Ma cosa prevede l'accordo raggiunto dai sindacati con l'allora assessore Paolucci? In sostanza, i medici avrebbero svolto attività ambulatoriale in tutte le sedi di continuità assistenziale; in questo modo, si sarebbe ampliato il ruolo del medico di continuità assistenziale nel territorio, valorizzando le ricche professionalità presenti all’interno della categoria, rafforzando la collaborazione dei servizi della sanità pubblica, tra ospedale e territorio e tra i vari servizi territoriali, evitando vuoti assistenziali. In altre parole: aumentavano i servizi garantiti ai cittadini, col ripristino dei livelli retributivi dei medici decurtati in precedenza di circa 500 euro al mese, una sorta di indennità equivalente a quella sospesa.

Situazione risolta, insomma. Per alcuni mesi, almeno. Infatti, la Asl dell'Aquila - l'unica tra le aziende sanitarie abruzzesi - ha deciso di non rinnovare il progetto Obiettivo voluto dall'ex assessore regionale e, così, si è creata la situazione di disparità denunciata dai medici della continuità assistenziale della provincia che hanno deciso, infine, di scioperare. 

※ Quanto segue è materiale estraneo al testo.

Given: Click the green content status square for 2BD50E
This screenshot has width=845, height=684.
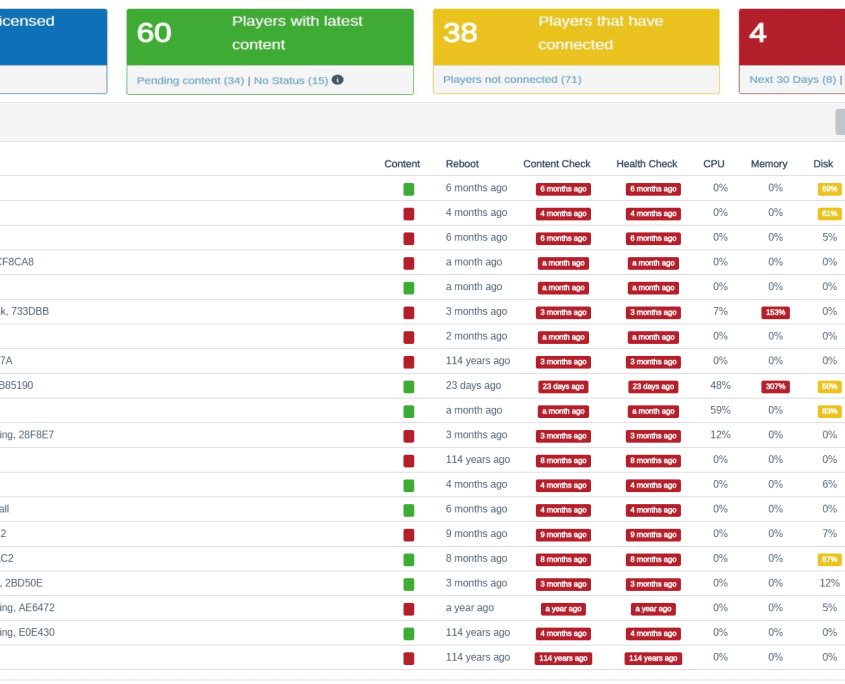Looking at the screenshot, I should (x=408, y=584).
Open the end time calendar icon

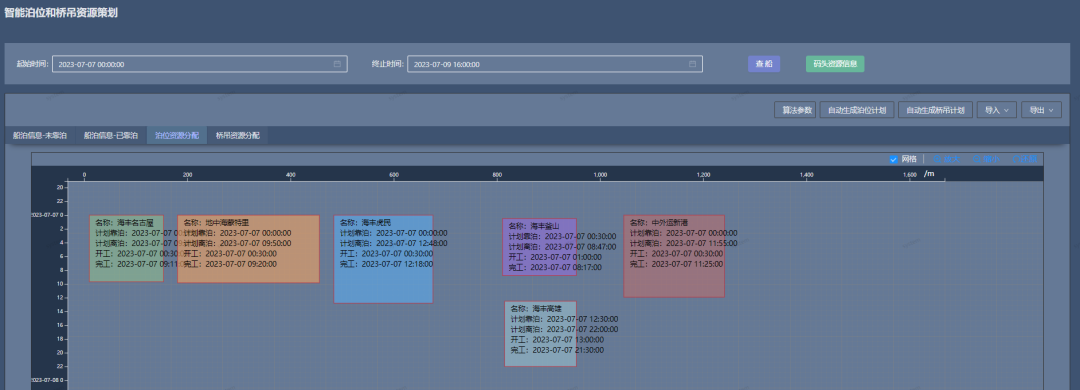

A coordinare le battaglia delle guardie mediche è il segretario provinciale della Fimmg Vito Albano che spiega come i medici, cui non vengono più riconosciute le prestazioni ambulatoriali e senza l'indennità di rischio, siano costretti a ricevere i pazienti in condizioni precarie, con rischio anche per la salute dei cittadini. "Siamo i medici più sottopagati d’Italia: la Asl di teramo paga 26 euro ad ora e per una busta paga mensile di 106 ore eroga uno stipendio di circa 2.600 euro; l’azienda aquilana per 118 ore (con una quotazione di 22 euro ad ora) assicura un trattamento economico di circa 1.900 euro. Nella confinante Sora, in provincia di Frosinone, la quota per un'ora è di 28 euro. Ed essendo contratti che prevedono l'esclusiva, non è permesso avere altri rapporti di lavoro". 

Staremo a vedere se lo sciopero servirà a smuovere le acque.

La Asl della provincia dell'Aquila ha reso noto che nei giorni 10 e 11 giugno, dalle ore 20 alle 24, "verranno comunque garantite le prestazioni indispensabili relative alle continuità assistenziale, vale a dire quelle di cui all'art. 67 del vigente accordo collettivo nazionale di categoria nonché quelle ulteriori previste dai commi 3 e 4 dell'appendice del vigente accordo integrativo regionale. Durante le due giornate di sciopero", ha spiegato l'azienda, "sarà attivo il numero 0862 3485790, numero unico aziendale della continuità assistenziale nonché, per le emergenze, il servizio di emergenza sanitaria territoriale del 118".